**Passage shown:**

Example Request (Python)
import requests
import os
api_key = os.environ.get("AZERION_API_KEY") # Or AZERION_ACCESS_TOKEN
url = "https://api.azerion.ai/v1/audio/speech" # Replace with your actual base URL if different
headers = {
"Content-Type": "application/json",
"Authorization": f"Bearer {api_key}"
}
data = {
"model": "kokoro",
"input": "Hello and Welcome to Azerion Intelligence. How are you today?",
"voice": "af_bella",
"response_format": "mp3",
"speed": 1.0
}
response = requests.post(url, headers=headers, json=data)
# Save the audio file
with open("speech.mp3", "wb") as f:
f.write(response.content)
print(f"Audio generated successfully!")
print(f"Content-Type: {response.headers.get('Content-Type')}")
print(f"Content-Length: {response.headers.get('Content-Length')} bytes")
Example Request (Node.js)

**Dataset excerpts:**
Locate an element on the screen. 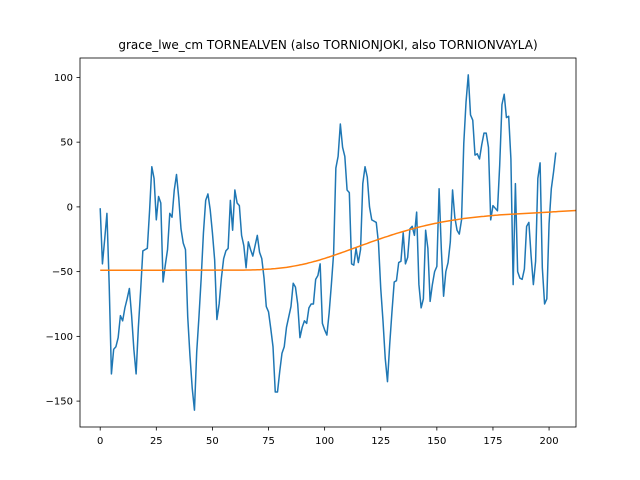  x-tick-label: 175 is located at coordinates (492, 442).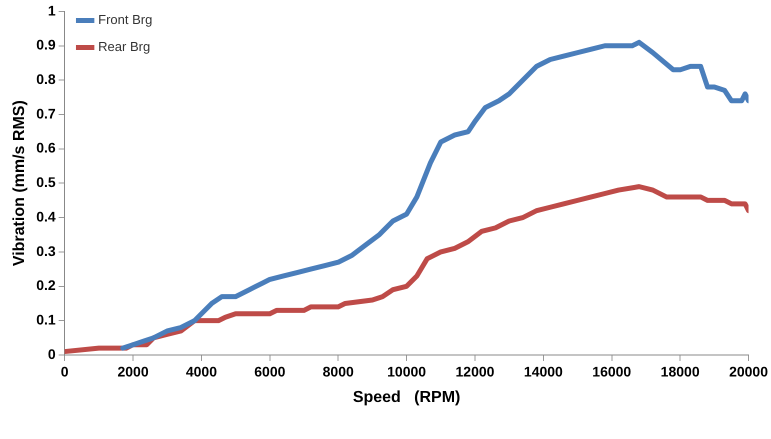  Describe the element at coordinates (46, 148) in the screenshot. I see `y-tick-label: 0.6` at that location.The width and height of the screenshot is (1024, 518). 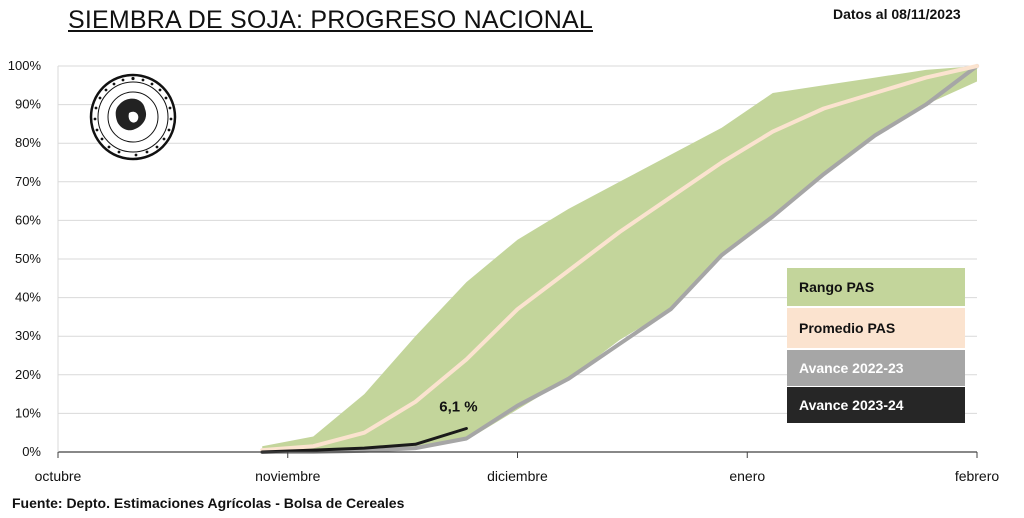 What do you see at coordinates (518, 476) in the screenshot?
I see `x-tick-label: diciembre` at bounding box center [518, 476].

* * *

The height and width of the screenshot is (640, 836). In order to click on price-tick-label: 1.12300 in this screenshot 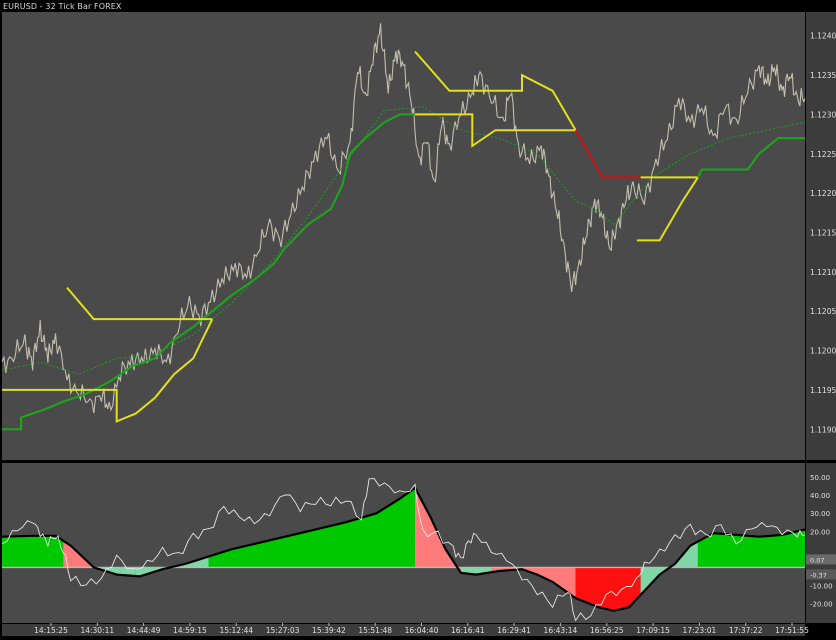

**Your tasks:**
[A] In the text-to-speech code example, what file name is the generated audio saved under?
[B] Continue the text-to-speech code example after its final heading.

**Answers provided:**
[A] speech.mp3

[B]
const fetch = require('node-fetch');
const fs = require('fs');
const apiKey = process.env.AZERION_API_KEY; // Or AZERION_ACCESS_TOKEN
const url = 'https://api.azerion.ai/v1/audio/speech'; // Replace with your actual base URL if different
const headers = {
'Content-Type': 'application/json',
'Authorization': `Bearer ${apiKey}`
};
const data = {
model: 'kokoro',
input: 'Hello and Welcome to Azerion Intelligence. How are you today?',
voice: 'af_bella',
response_format: 'mp3',
speed: 1.0
};
fetch(url, {
method: 'POST',
headers: headers,
body: JSON.stringify(data)
})
.then(response => {
if (!response.ok) {
throw new Error(`HTTP error! status: ${response.status}`);
}
return response.buffer();
})
.then(audioBuffer => {
fs.writeFileSync('speech.mp3', audioBuffer);
console.log('Audio generated successfully!');
console.log('File saved as speech.mp3');
})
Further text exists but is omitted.